Update everything from the line containing "Task: Click the Save button" down to the line containing "Tick the checkbox" by replacing "checkbox" with "check box", and give back only those lines with nothing else changed.

[Records]
☆ ☆ ☆
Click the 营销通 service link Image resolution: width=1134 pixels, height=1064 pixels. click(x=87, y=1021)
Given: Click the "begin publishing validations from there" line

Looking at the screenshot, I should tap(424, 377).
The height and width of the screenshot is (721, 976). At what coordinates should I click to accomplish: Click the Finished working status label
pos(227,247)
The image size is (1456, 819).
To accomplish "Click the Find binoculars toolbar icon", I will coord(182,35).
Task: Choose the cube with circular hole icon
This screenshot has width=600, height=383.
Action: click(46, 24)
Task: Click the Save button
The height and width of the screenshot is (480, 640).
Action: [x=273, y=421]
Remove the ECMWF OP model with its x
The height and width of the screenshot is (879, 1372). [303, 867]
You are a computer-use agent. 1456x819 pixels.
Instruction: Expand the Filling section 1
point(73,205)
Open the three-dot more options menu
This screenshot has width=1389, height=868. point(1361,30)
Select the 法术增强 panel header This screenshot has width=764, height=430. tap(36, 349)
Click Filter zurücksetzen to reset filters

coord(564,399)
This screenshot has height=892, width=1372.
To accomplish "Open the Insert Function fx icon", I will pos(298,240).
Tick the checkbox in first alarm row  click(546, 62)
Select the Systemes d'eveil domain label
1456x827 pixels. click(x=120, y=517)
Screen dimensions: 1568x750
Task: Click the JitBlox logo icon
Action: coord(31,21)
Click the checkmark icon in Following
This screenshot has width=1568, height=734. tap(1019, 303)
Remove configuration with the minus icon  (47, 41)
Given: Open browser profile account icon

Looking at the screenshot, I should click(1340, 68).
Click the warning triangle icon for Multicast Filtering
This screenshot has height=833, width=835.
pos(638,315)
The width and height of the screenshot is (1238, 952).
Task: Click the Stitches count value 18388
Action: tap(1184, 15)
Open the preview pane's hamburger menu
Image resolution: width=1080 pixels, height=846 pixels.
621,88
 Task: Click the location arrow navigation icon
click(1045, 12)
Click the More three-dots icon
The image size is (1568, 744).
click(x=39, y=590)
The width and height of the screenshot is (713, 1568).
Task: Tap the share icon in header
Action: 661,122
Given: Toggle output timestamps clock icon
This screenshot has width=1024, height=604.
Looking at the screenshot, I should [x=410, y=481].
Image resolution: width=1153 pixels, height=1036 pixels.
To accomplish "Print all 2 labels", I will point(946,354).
☆ ☆ ☆
> _Answer for this exercise_:
Task: Click the Save button
The height and width of the screenshot is (480, 640).
Action: [x=273, y=421]
Remove the ECMWF OP model with its x
The height and width of the screenshot is (879, 1372). [303, 867]
You are a computer-use agent. 1456x819 pixels.
Instruction: Expand the Filling section 1
point(73,205)
Open the three-dot more options menu
This screenshot has width=1389, height=868. point(1361,30)
Select the 法术增强 panel header This screenshot has width=764, height=430. tap(36, 349)
Click Filter zurücksetzen to reset filters

coord(564,399)
This screenshot has height=892, width=1372.
To accomplish "Open the Insert Function fx icon", I will pos(298,240).
Tick the check box in first alarm row  click(546, 62)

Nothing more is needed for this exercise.